Now, the president delivers his State of the Union Address, highlighting priorities for the year ahead, and unveils his proposed budget in January, making the month particularly influential, or so the theory goes. Of course, they don’t hold national elections every year, and almost all of the leaders are incumbents or politicians with already well-known agendas. If the timing of the presidential inauguration is so important, why didn’t a “March Barometer” foretell stocks’ future before 1934? From 1897 through 1933, the direction taken by the DJIA in January corresponded to the full year’s results 23 times out of 37, versus just 20 of 37 for March. The record throughout that interval stays the same even if you substitute the S&P for the Dow beginning in 1928, the first year they tabulated daily prices for the S&P.

Staunch defenders of the January Barometer like to commence their record keeping in 1938, citing the especially lopsided congressional margins enjoyed by Democrats earlier under the FDR Administration. This smacks of classic backfitting, however.
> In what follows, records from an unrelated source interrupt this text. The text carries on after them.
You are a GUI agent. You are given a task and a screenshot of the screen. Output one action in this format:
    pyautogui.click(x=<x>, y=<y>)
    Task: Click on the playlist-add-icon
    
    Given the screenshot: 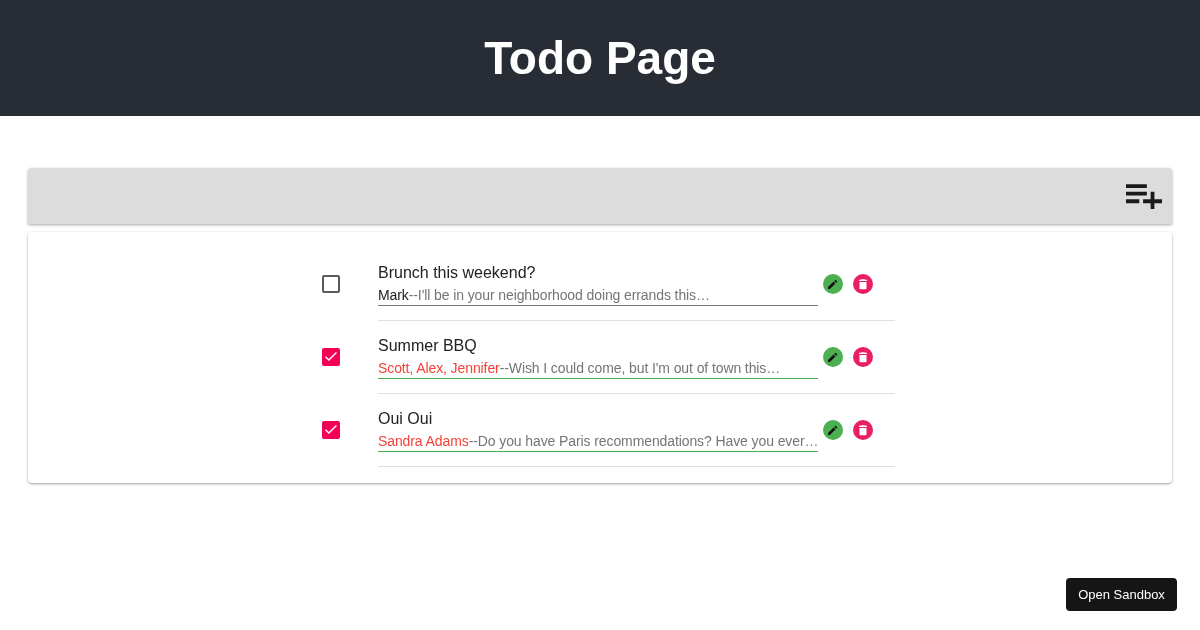 What is the action you would take?
    pyautogui.click(x=1144, y=196)
    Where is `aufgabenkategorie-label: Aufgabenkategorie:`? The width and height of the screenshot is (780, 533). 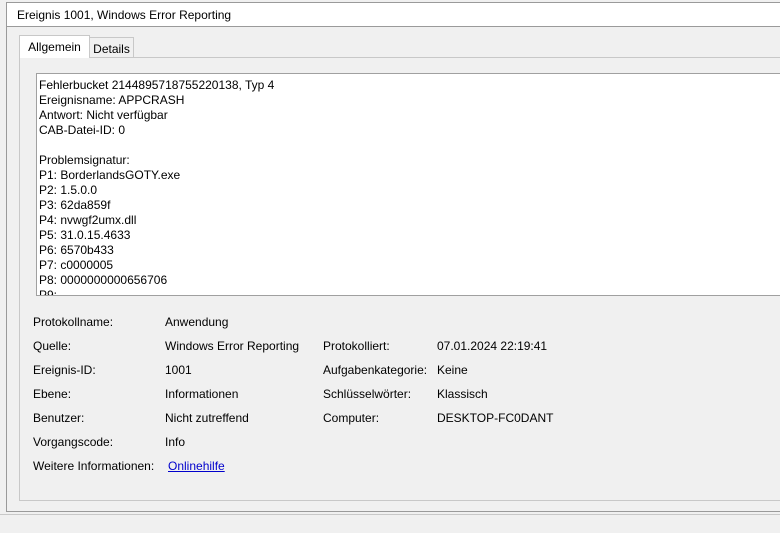
aufgabenkategorie-label: Aufgabenkategorie: is located at coordinates (376, 370).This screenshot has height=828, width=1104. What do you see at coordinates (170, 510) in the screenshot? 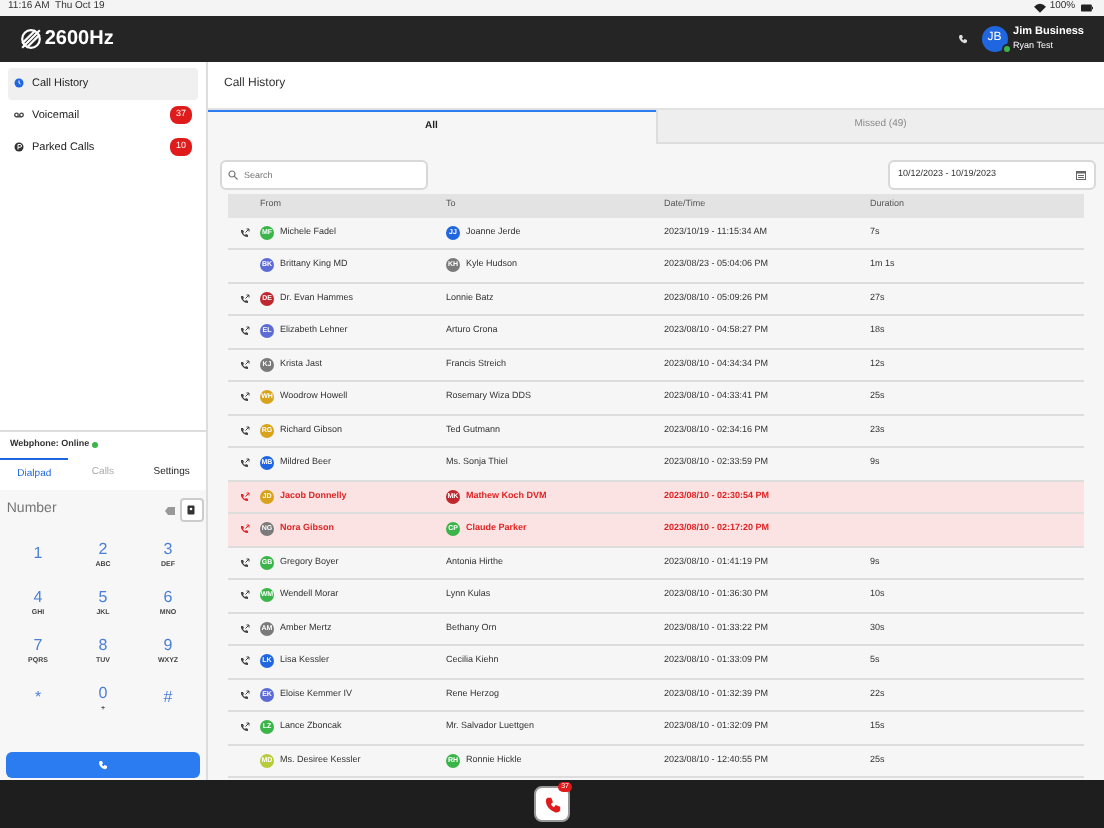
I see `backspace-icon` at bounding box center [170, 510].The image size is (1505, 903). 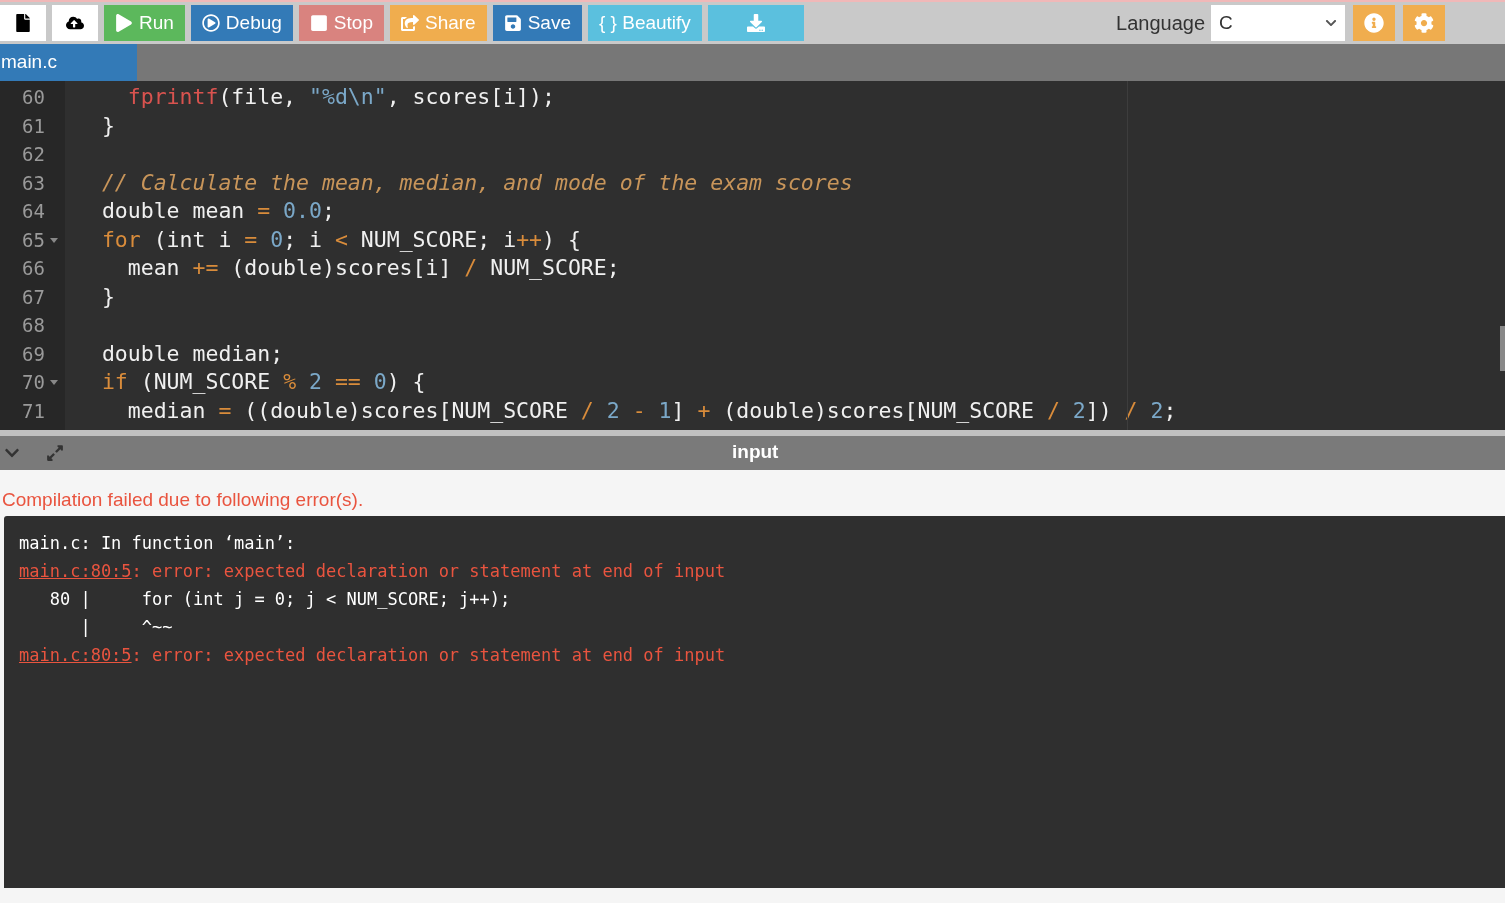 What do you see at coordinates (34, 240) in the screenshot?
I see `line-number: 65` at bounding box center [34, 240]. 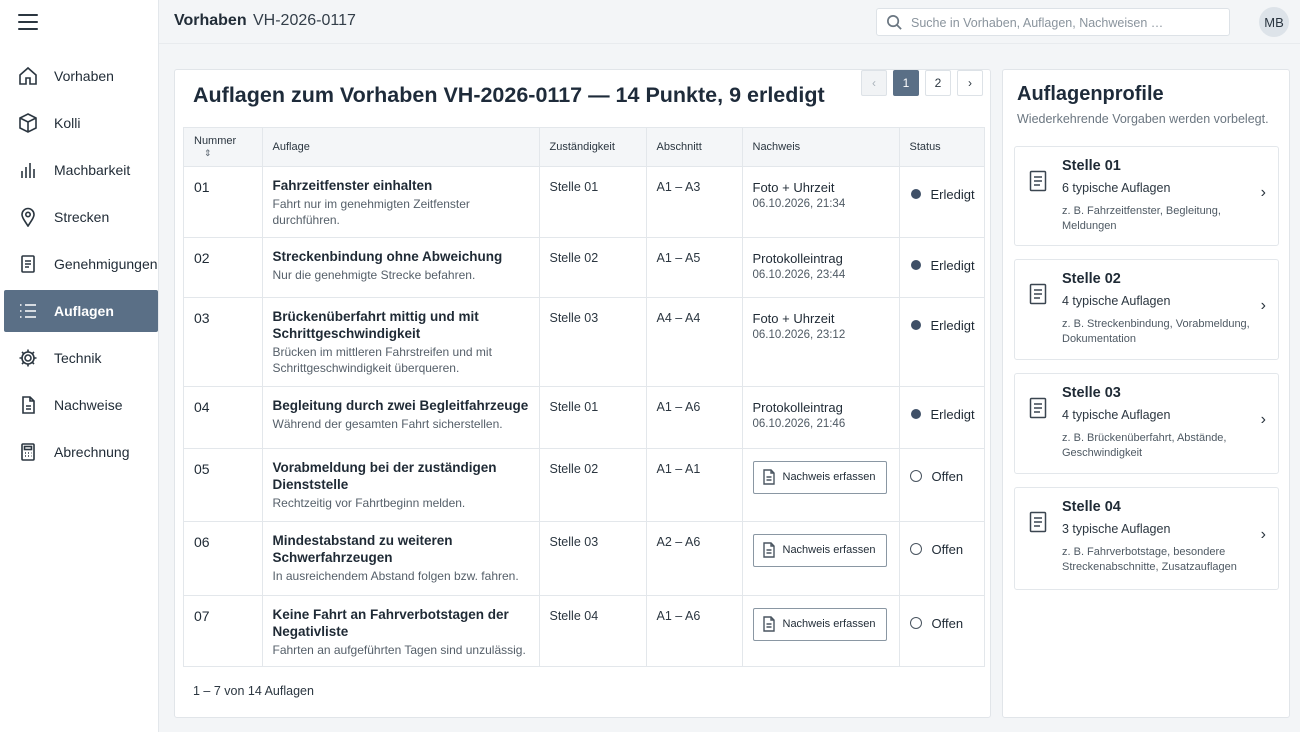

Could the real reason behind the 4-year delay in implementation of their pet prognostic technique instead be the disastrous performance shown by The January Barometer in the 1934-1937 timeframe? In 1934, the S&P jumped a robust 10% in January, only to slide 19% during the next 12 months. If you sold on January’s 4% dip to kick off 1935, you missed a roaring 57% advance. And if a 4% rise in January 1937 enticed you to bite, the stock market’s October 1937 crash left you licking your wounds amid a 41% plunge. Another benefit to choosing 1938 as a starting point, while ignoring the entire 1897-1937 period, rests in the fact that most market years are up years, and the more recent era captures the secular bull markets of 1949-1968 and 1982-2000, leaving out the worst years of the Depression and the relatively dull markets of the first 20 years of the 20th century. In 1897-1937, stocks went up only 23 out of 41 times (56%), compared to 47 of 67 (one year was unchanged), or 70%, subsequently. January historically ranks as the second-strongest calendar month for stocks, trailing only December.

January Barometer’s Notable Failures

Still, in over a century since the advent of reliable daily stock averages, the January Barometer boasts a 72% (78 of 108) success rate, including a level of accuracy approaching 80% during those years in which the market closed higher in January, as was the case this year. Yet the S&P 500, through Friday, February 10, 2006, remains over 1% lower this month after hitting new bull market highs a few short weeks ago. Accordingly, this seems like a good time to examine some of the January Barometer’s most notable failures following those occasions when it appeared to call for further stock price appreciation.

1902: The DJIA established a final bull market peak in June 1901 and continued to edge down slightly in 1902.